Colt Officers Model (.45) or a Colt Govt in .380


----------



## Ðe§perado™ (Apr 15, 2004)

I have a Springfield Armory XD-40 Compact.


----------



## bronzebackyac (Apr 19, 2005)

Desperado, 
I am left handed and looking for a cc gun. The safety is the big issue for me. I like how the XD fits in my hand, and I could get use to the trigger. Do you like yours? Any thoughts on a left handed friendly CC gun.


----------



## JOE W (Jun 4, 2004)

glock 27 or 19


----------



## Ðe§perado™ (Apr 15, 2004)

I love mine, just took a little to get use too on the trigger, Overall, A great gun.


----------



## dakotaman (Oct 19, 2005)

Bronzeback, You might take a look at the Smith & Wesson M&P. The magazine release can be changed to either side for a lefty or righty as well as interchangeable grips.


----------



## Smallmouth Crazy (Apr 4, 2006)

Nice guns Gentleman, dont have a CCW, thought about it here and there, I have 2 Colt Govt models one in 45ACP the other a 9MM, also have a S&W 414 in 40 smith, if I got a CCW I might try and carry my Smith if not I would look into buying a XD probably in 9MM, I have always liked them and a friend of mine shot one the other day and was very impressed he said, a great buy for the money, the only reason I wouldnt carry either of the Colts is that they are a bit bulky and I wouldnt want to be uncomfortable while carrying and I would want to be able to conceal it without much effort.


----------



## FishingAddict17 (Apr 21, 2004)

Glock 19, 26, or 30. Depends on what I am wearing and how I am carrying. Glocks because of reliability, simplicity, and relative accuracy. Also because I can carry different sizes and calibers but basically have the same grip and operation with all. Used to carry a Taurus 85SS Ultralite while out fishing till it fell apart a couple of times while at the shooting range.  I only take it to the range now.


----------



## usamarshal (Aug 28, 2006)

Sucks that your Taurus fell apart on the range...that would've been kinda funny to see, but at the same time suck balls...lol......but seriously, Glock is as close to German engineering you can get...very nice gun...I believe Teddy uses the 10mm Glock....good shooting bro.




FishingAddict17 said:


> Glock 19, 26, or 30. Depends on what I am wearing and how I am carrying. Glocks because of reliability, simplicity, and relative accuracy. Also because I can carry different sizes and calibers but basically have the same grip and operation with all. Used to carry a Taurus 85SS Ultralite while out fishing till it fell apart a couple of times while at the shooting range.  I only take it to the range now.


----------



## lastv8 (Oct 11, 2004)

I carry a 9x18mm Bulgarian makarov. But, whatever you carry make sure it dependable enough to bet your life on.


----------



## kennedy327 (Jul 12, 2006)

Smallmouth Crazy said:


> Nice guns Gentleman, dont have a CCW, thought about it here and there, I have 2 Colt Govt models one in 45ACP the other a 9MM, also have a S&W 414 in 40 smith, if I got a CCW I might try and carry my Smith if not I would look into buying a XD probably in 9MM, I have always liked them and a friend of mine shot one the other day and was very impressed he said, a great buy for the money, the only reason I wouldnt carry either of the Colts is that they are a bit bulky and I wouldnt want to be uncomfortable while carrying and I would want to be able to conceal it without much effort.

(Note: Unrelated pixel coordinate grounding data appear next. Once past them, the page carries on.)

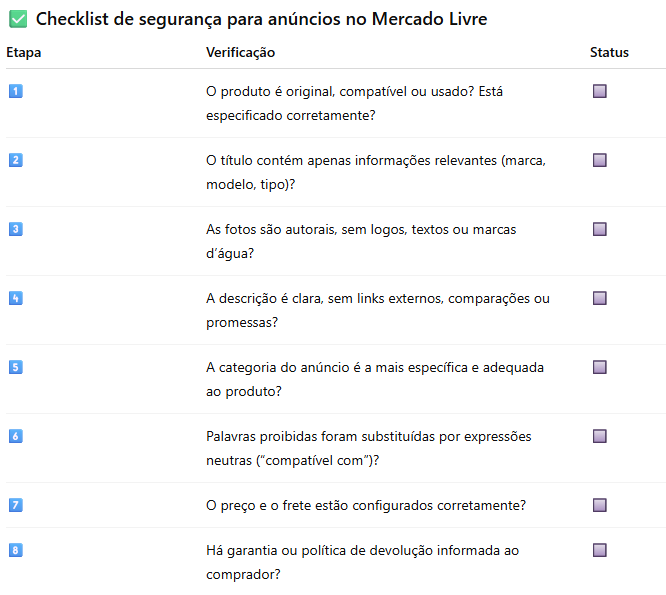
Task: Click the step 3 number icon
Action: pyautogui.click(x=15, y=229)
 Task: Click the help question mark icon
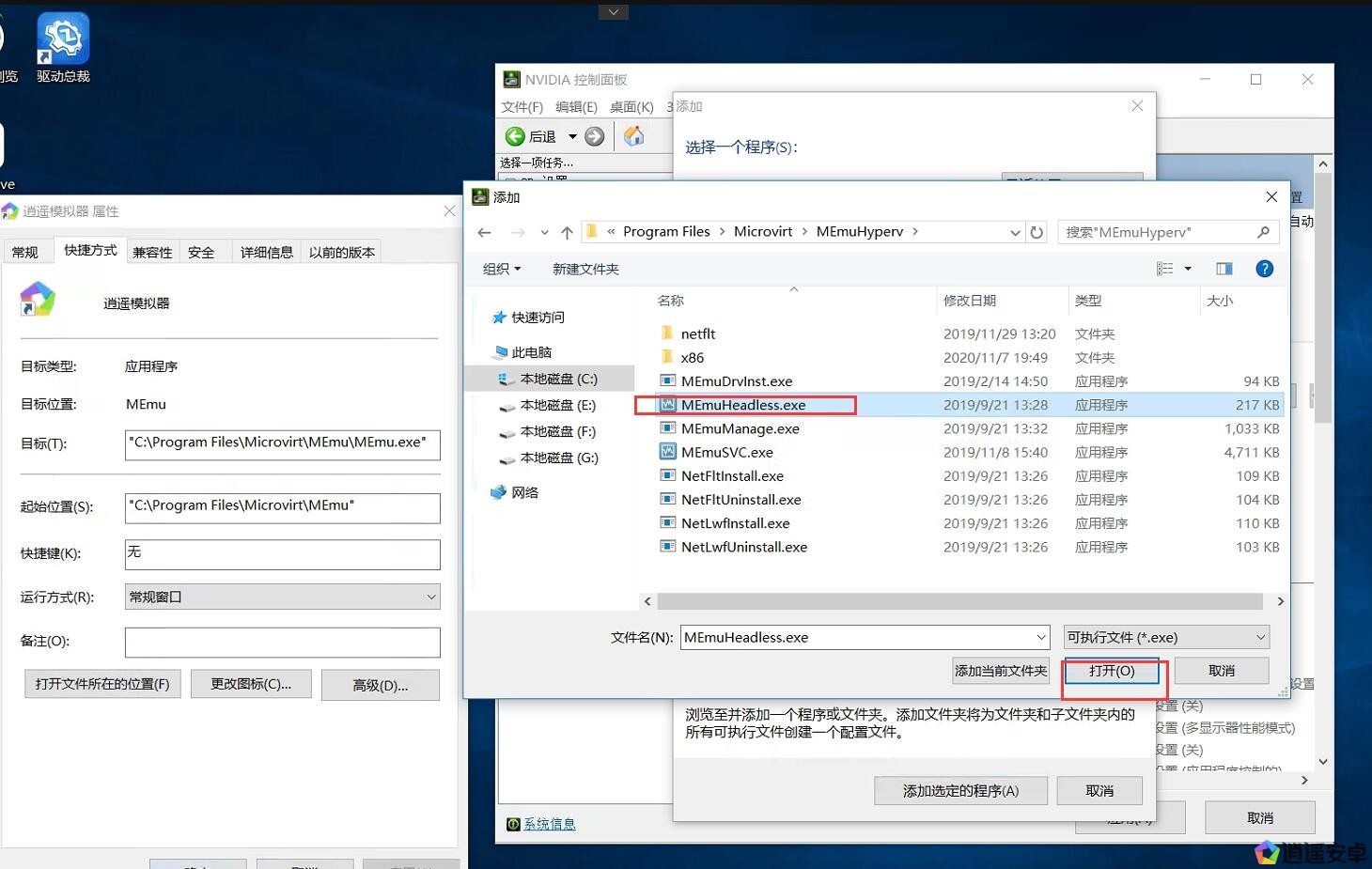[x=1265, y=269]
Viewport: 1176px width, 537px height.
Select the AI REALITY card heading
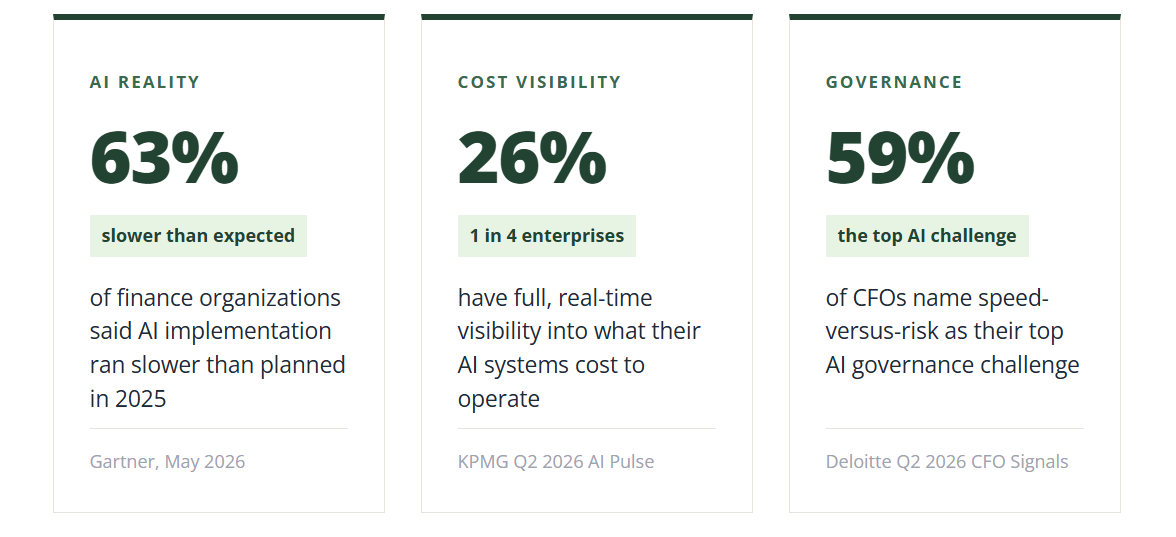click(x=145, y=82)
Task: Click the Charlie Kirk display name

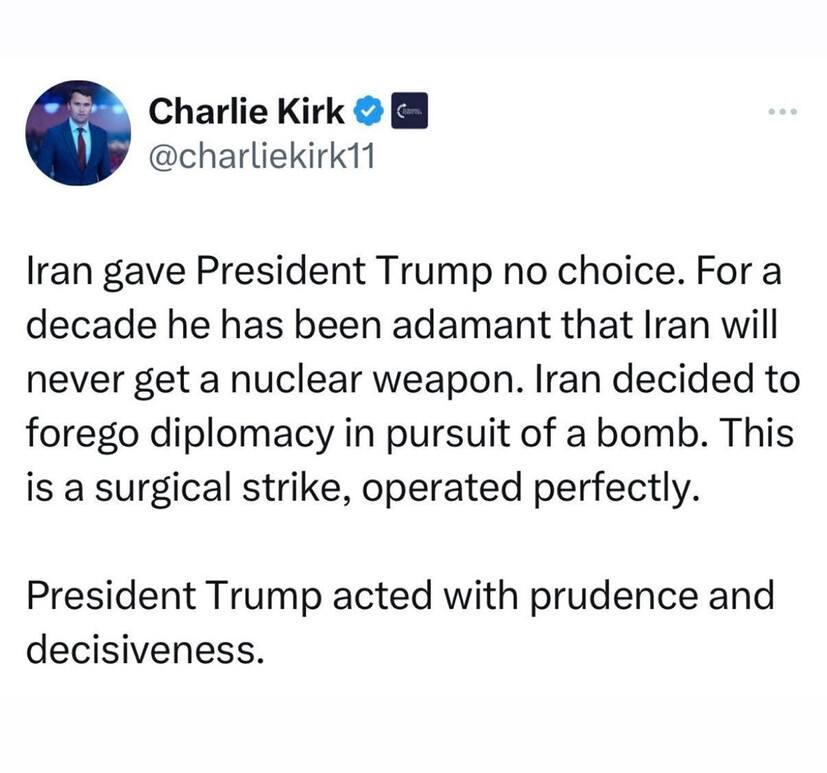Action: (246, 111)
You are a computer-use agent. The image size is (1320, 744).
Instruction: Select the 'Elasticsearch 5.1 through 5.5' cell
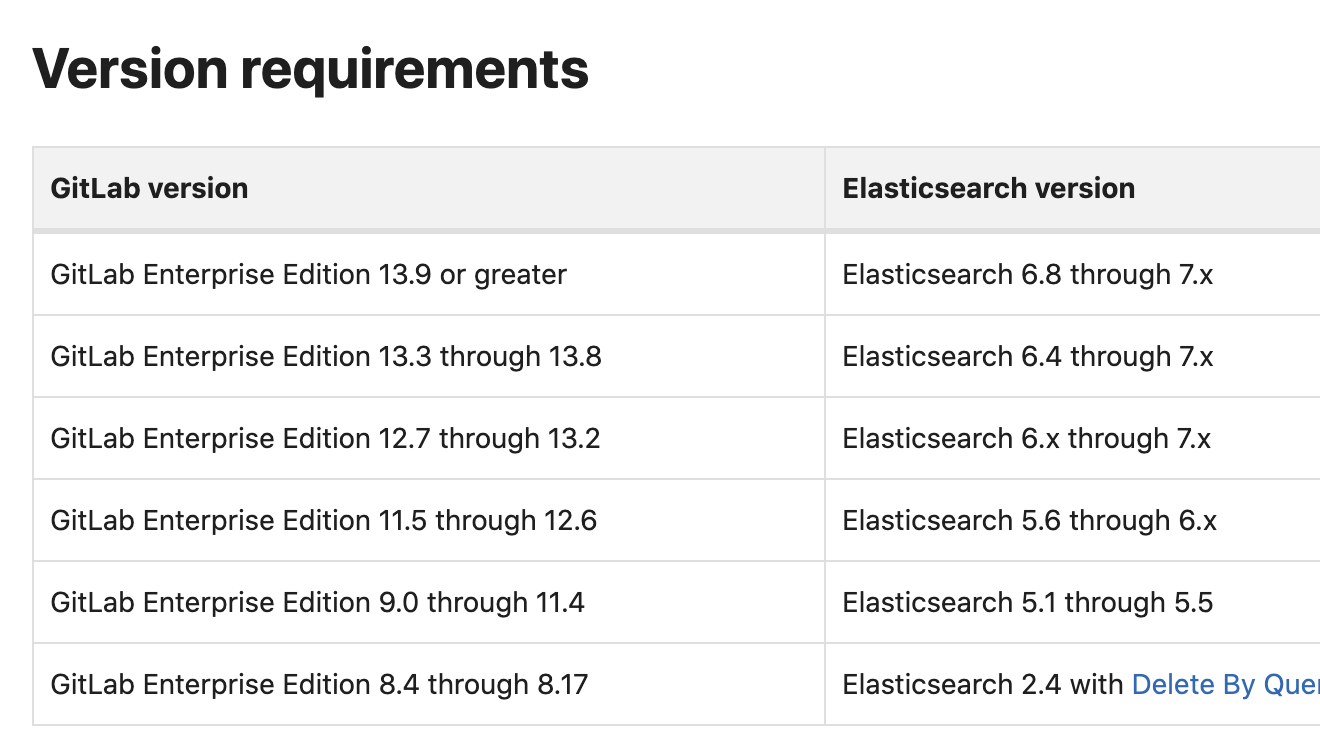(x=1027, y=602)
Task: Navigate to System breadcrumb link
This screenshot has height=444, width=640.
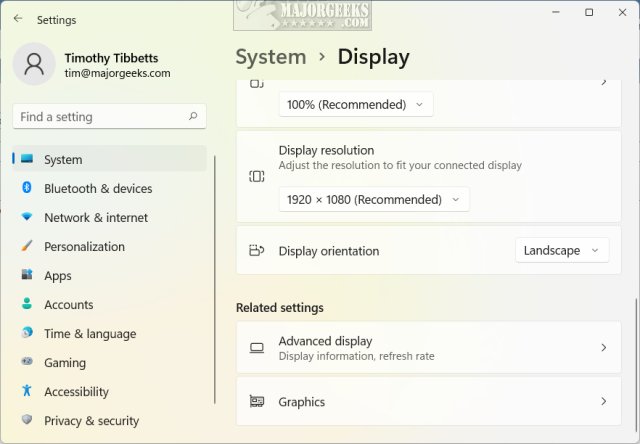Action: pyautogui.click(x=270, y=57)
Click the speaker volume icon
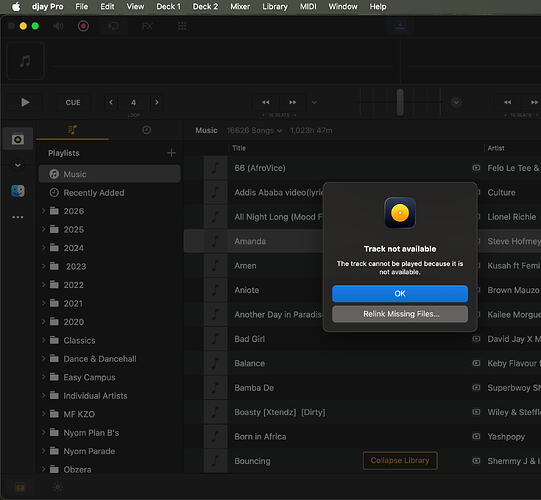Image resolution: width=541 pixels, height=500 pixels. point(58,26)
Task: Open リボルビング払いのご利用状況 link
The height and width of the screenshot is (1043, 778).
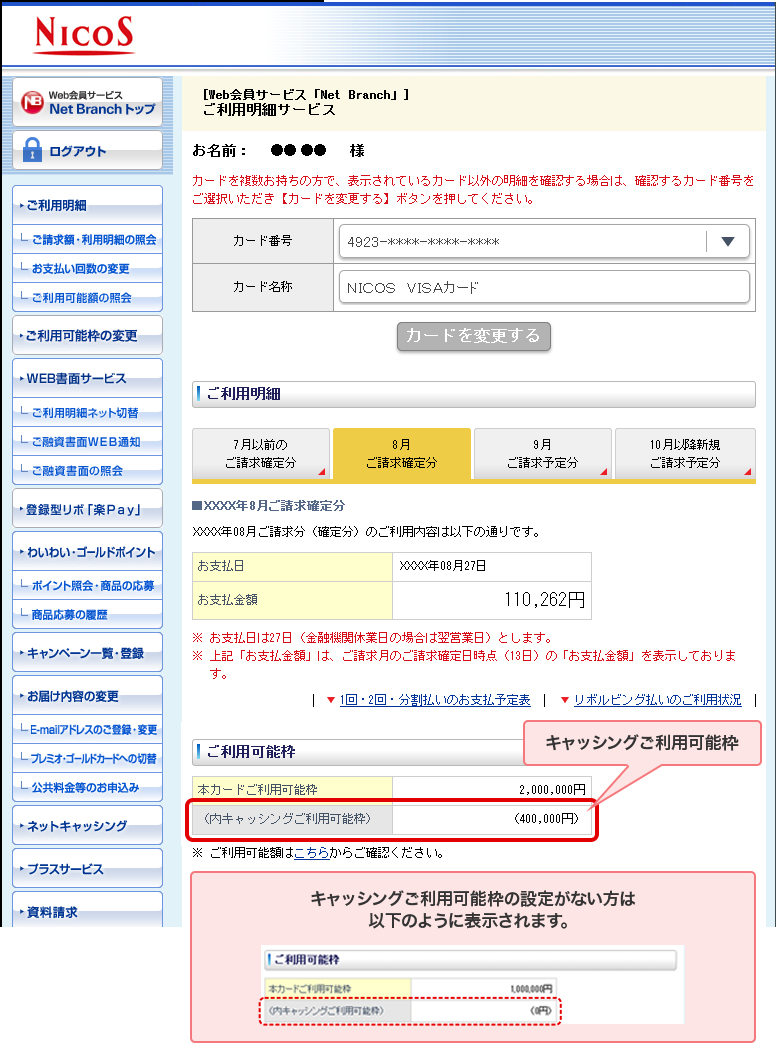Action: 656,700
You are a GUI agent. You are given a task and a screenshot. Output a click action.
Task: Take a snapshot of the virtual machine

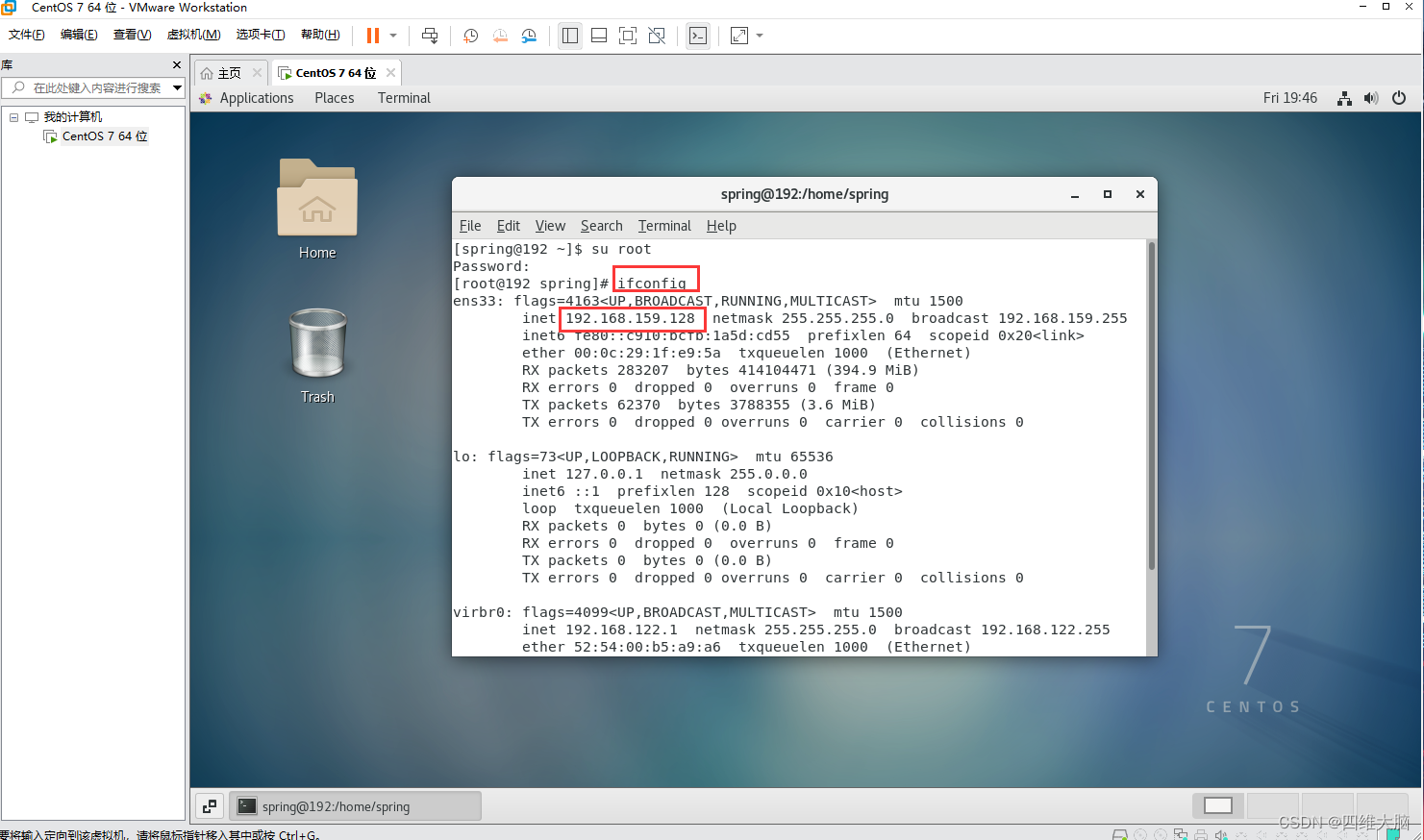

My buddy has an xd in 40 s&w. its a great gun, felt good in the hands and shot excellent. I would recommend them to anyone looking for a comfy reliable gun at a good price. I will eventually own one.


----------



## Smallmouth Crazy (Apr 4, 2006)

kennedy327 said:


> My buddy has an xd in 40 s&w. its a great gun, felt good in the hands and shot excellent. I would recommend them to anyone looking for a comfy reliable gun at a good price. I will eventually own one.


Same here I will eventually get one, thing is once I get a little money in my pocket I cant decide on what to get, I want this, no I need that more, but this is such a good deal how can I pass it up, does anyone else go through this???


----------



## kennedy327 (Jul 12, 2006)

Smallmouth Crazy said:


> Same here I will eventually get one, thing is once I get a little money in my pocket I cant decide on what to get, I want this, no I need that more, but this is such a good deal how can I pass it up, does anyone else go through this???


I go through this all the time, every time I get cash I go through the whole "I wanna get this ak47, no I think Ill buy some video games, nah I need new shoes, well I should buy parts for my mx bike, or my street bike". My life is an up hill battle when it comes to what I want, I can never decide. I usually just get the money and go with an impulse buy of one of those items, and regret it later.


----------



## Shortdrift (Apr 5, 2004)

I carry a Bersa 380. Able to put the whole magazine in the chest area at 25 feet with a standing target or a target running at me. Figure that should do the trick.


----------



## damascusblade5 (Oct 5, 2006)

I carry A Desert Eagle ,Baby eagle, in 40, best feeling handgun I ever shot.


----------



## freyedknot (Apr 10, 2004)

ruger 357 w/ a 6in.barrel. kinda big to conceal ,but i know it will not jam either.has some stopping power too.http://www.ohiogamefishing.com/photopost/showphoto.php?photo=20895&sort=1&cat=500&page=1


----------



## lastv8 (Oct 11, 2004)

Shortdrift said:


> I carry a Bersa 380. Able to put the whole magazine in the chest area at 25 feet with a standing target or a target running at me. Figure that should do the trick.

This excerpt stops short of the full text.